Repository files navigation

Credit Card Fraud Detection

Streamlit Demo

This repository implements a Credit Card Fraud Detection pipeline using XGBoost, SHAP for model interpretation, and Streamlit for interactive demonstration. It is organized into:

  • notebooks/: Jupyter notebooks covering end-to-end data exploration, feature engineering, model training, tuning, and interpretation.
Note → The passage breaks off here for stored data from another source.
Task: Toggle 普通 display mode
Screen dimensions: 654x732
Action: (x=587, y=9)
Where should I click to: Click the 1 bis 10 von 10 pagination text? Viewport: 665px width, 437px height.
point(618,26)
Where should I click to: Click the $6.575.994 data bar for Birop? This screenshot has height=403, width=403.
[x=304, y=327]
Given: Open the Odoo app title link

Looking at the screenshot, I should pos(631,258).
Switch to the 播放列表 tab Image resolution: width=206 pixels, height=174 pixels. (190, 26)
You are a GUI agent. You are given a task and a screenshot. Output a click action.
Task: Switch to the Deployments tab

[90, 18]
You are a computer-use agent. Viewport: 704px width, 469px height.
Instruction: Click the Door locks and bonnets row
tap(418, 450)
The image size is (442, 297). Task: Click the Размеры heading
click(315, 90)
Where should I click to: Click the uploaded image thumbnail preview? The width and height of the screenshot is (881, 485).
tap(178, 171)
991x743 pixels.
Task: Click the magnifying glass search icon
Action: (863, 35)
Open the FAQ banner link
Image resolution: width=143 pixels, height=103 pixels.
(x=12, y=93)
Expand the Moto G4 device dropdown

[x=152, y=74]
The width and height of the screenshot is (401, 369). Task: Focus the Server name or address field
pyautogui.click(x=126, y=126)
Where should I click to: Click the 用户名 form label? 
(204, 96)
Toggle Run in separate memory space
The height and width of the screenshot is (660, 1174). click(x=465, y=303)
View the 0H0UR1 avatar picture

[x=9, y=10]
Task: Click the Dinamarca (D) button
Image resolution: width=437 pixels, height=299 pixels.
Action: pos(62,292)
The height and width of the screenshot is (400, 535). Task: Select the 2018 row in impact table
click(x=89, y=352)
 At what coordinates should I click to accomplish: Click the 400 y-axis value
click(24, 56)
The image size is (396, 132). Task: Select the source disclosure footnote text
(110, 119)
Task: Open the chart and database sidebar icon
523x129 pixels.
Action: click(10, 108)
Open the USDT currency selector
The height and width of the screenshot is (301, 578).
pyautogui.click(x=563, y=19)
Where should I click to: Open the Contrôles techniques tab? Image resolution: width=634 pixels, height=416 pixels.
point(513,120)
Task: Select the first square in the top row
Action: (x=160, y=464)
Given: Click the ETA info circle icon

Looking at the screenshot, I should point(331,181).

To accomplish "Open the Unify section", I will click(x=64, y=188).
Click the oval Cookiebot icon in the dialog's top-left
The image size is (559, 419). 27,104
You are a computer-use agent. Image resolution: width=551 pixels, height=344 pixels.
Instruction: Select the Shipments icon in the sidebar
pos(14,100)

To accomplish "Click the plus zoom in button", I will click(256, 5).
  • scripts/: Python utility modules:

    • process_final.py: polprocess(df, cat_rates) for consistent feature engineering.
  • artifacts/: Serialized model & metadata for deployment:

    • fraud_slim.json: trained slim XGBoost Booster.
    • slim_features.joblib: list of features expected by the slim model.
    • category_rates.joblib: mapping of category → historical fraud rate.
    • le_category.joblib: LabelEncoder for transaction categories.
    • uf_names.joblib: user‑friendly category names.
  • streamlit_app/: a polished Streamlit application (pol_app.py) that loads artifacts and lets you simulate new transactions.


🔧 Installation

  1. Clone the repo

    git clone https://github.com/<your‑username>/CC_Fraud_Detection.git
    cd CC_Fraud_Detection
  2. Create & activate a Python environment (conda or venv):

    conda create -n fraud-detect python=3.11
    conda activate fraud-detect
  3. Install dependencies

    pip install -r requirements.txt

📓 Jupyter Notebook

  • Open notebooks/CC_Fraud_polished.ipynb to step through:

    1. Setup & Data Load: imports, Kaggle download, preview.
    2. Preprocessing & Feature Engineering: apply polprocess() to train/test splits.
    3. Hyperparameter Tuning & Training: train slim XGBoost with early stopping.
    4. Model Interpretation: SHAP summary & beeswarm plots.
    5. Export Artifacts: save model, feature list, encoders to artifacts/.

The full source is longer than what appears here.